Zu Ohren gekommen

Dienstag, 15. Dezember 2015

Sie nennen es nicht »Krieg«. Das ist wohlbekannt. Sie nannten den Einsatz in Afghanistan auch nicht so. Erst ganz spät, als allen klar war, dass die Bundeswehr dort mordete, Zivilisten und Soldaten starben, da hat man zögerlich damit angefangen, die Ereignisse beim Namen zu nennen. Da wusste alle Welt aber schon, dass es ein Krieg war und die ministerialen Feldherrn der Regierung kamen wieder mal zu spät. Wielange es diesmal dauert, bis sie das K-Wort in den Mund nehmen, weiß man nicht. Natürlich umschiffen sie es. Denn mit Worten beginnt die Realität und was nicht gesagt wird, wird nicht bewusst. Man kann Worte verdrängen, um die unbequeme Wahrheit eine Weile zu verdrängen.

Sie nennen es »Auslandseinsatz der Bundeswehr«. Das klingt neutraler, da ist für jeden Empfänger des Begriffs was dabei. Ein Auslandseinsatz kann ja alles sein. Auch Monteure gehen ja hin und wieder in den Auslandseinsatz. Und der zielt nicht auf Menschen, sondern handwerkt an Schrauben und Muttern herum. Auch an das mag man denken, wenn man davon hört. Bei diesem Einsatz im Ausland fallen jedoch Bomben auf Dächer. Sie zertrümmern Balken von Häusern und bringen Gebäude zum Einsturz. Trümmer bohren sich in Waden und Schenkel, spitze Metallstreben in den Bauch, Messer und Blechgeschirr werden zu Geschossen und stecken in Schädeln. Das vermutet man hinter Auslandseinsätzen nicht sofort. Die Bewohner solcher Häuser denken sich im letzten Reflex, dass es dem IS-Mörder, der drei Häuser weiter zu Tisch sitzt, ganz recht geschieht.

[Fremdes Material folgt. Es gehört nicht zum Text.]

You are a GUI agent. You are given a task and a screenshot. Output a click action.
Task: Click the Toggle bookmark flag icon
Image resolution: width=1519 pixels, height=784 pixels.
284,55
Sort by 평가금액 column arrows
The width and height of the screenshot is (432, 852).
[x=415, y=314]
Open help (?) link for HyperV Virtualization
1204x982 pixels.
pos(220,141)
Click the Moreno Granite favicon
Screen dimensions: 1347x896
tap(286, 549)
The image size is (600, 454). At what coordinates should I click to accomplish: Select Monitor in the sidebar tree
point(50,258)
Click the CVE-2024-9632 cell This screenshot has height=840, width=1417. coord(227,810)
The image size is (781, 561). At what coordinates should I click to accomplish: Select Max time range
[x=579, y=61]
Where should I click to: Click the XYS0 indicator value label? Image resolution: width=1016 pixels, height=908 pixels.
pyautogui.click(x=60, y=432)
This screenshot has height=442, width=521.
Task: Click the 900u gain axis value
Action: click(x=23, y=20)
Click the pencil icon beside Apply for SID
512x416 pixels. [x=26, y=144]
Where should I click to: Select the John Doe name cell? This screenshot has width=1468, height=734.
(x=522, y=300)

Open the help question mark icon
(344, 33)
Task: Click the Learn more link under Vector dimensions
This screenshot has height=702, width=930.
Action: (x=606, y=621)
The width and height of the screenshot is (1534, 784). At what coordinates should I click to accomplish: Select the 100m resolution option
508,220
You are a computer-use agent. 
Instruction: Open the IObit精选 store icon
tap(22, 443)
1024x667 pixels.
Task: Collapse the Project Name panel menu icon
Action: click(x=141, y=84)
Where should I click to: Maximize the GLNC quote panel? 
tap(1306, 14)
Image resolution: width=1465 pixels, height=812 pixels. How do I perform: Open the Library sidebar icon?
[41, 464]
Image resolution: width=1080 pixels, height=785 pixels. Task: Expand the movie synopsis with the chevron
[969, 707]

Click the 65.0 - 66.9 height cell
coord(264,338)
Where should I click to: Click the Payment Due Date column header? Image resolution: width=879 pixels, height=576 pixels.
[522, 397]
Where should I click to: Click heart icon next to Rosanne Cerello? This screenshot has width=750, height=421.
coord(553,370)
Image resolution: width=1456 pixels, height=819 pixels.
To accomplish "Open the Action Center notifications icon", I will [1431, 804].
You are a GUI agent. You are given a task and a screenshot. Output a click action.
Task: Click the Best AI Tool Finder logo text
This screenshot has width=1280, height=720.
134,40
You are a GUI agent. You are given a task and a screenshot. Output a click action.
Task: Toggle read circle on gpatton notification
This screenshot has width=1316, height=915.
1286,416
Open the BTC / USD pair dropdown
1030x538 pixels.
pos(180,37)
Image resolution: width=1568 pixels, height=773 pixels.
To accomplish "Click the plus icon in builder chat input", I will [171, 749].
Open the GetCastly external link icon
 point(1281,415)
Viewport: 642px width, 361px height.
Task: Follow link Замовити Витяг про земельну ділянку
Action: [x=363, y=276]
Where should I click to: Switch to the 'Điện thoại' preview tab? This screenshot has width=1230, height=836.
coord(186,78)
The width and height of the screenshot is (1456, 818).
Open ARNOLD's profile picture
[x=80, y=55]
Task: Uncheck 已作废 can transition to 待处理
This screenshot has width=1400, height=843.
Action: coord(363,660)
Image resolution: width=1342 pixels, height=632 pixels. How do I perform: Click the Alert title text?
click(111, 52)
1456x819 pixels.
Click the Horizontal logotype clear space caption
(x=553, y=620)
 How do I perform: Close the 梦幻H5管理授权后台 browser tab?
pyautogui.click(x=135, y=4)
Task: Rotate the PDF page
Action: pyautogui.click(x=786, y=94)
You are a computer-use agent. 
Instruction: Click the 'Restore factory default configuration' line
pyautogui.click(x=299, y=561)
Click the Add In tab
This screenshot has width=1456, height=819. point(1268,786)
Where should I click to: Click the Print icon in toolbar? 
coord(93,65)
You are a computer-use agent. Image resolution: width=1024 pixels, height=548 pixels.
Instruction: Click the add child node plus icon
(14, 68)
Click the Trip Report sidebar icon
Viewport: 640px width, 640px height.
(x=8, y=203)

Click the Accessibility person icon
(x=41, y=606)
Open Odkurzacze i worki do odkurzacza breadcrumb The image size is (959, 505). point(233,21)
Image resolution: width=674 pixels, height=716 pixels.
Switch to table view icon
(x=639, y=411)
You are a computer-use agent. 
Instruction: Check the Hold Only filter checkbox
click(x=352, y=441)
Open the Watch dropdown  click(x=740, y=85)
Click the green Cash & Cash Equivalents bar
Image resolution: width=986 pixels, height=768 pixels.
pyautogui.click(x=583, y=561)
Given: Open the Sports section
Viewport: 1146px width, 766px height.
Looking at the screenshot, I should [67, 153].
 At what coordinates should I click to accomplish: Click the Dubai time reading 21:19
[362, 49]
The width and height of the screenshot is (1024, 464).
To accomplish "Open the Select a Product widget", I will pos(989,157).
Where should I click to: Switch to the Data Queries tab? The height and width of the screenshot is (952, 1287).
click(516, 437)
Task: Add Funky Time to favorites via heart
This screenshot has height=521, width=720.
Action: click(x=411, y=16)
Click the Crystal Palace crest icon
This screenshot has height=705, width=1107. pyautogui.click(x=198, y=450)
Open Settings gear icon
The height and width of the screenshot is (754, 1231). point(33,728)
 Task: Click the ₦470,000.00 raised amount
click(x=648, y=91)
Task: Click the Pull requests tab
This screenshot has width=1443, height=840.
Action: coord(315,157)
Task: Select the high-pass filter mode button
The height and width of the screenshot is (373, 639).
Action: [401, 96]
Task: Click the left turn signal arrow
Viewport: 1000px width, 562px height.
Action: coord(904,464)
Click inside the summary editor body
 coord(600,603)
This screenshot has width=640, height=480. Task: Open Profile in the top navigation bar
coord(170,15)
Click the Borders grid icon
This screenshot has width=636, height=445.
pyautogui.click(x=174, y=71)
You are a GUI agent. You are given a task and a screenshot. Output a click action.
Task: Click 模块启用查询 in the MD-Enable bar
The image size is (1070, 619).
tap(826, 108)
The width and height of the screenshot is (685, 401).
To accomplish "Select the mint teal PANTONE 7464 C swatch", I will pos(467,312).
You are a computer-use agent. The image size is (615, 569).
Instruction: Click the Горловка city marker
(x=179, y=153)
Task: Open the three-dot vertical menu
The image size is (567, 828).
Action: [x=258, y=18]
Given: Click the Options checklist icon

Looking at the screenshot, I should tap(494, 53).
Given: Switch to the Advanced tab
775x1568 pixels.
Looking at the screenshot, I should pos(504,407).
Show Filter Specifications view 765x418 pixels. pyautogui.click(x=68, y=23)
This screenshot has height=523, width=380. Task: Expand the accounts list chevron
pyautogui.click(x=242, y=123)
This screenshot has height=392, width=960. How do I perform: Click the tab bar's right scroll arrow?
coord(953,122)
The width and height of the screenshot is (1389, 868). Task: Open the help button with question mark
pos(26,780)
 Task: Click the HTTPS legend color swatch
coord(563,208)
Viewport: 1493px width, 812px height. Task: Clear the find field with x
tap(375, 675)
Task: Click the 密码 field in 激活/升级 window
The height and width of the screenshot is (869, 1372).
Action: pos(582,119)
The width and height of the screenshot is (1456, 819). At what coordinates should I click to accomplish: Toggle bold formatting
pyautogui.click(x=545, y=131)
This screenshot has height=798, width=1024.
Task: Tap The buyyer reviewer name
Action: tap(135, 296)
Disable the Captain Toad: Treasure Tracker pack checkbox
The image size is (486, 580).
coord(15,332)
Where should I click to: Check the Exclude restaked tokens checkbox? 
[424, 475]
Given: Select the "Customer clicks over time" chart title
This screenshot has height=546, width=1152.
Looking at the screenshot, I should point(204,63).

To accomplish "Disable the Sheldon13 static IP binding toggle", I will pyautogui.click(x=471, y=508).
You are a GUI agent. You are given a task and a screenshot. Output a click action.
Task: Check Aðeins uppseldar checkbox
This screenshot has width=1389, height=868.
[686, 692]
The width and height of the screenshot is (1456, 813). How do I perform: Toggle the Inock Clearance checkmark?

Sie sind blöderweise die Kollteralschaden – auch so ein Wort, das ausblendet. Und das dummerweise an einem Ort, den die Alliierten als »IS-Stellung« enttarnt haben und an dem die Kollateralschäden immer lebten.

»IS-Stellung« ist ein weiteres dieser Worte. So eine Stellung kann alles sein. Im Regelfall denken wir an eine Zeltstadt, in der nur böse Männer leben und das Schießen und Morden lernen. Aber so eine Stellung kann eben auch alles andere sein. Eben einige Zelte, ein Höhlensystem, ein Dorf, in dem sich IS-Kämpfer gelegentlich sammeln, ein Gemeindehaus in einem Stadtteil, das von diesen Männern als Treffpunkt oder Lager verwendet wird. In fast jeder möglichen dieser Stellungsmodelle gibt es Zivilisten. Menschen, die gar nichts mit diesen Brigaden zu tun haben. Die sich fürchten und die Nähe zu diesen Mördern lieber meiden wollten. Nur daran denken wir nicht, wenn wir von einer IS-Stellung hören. Wir denken ja an ein Fleckchen Erde, auf dem nur diese miesen Typen darben.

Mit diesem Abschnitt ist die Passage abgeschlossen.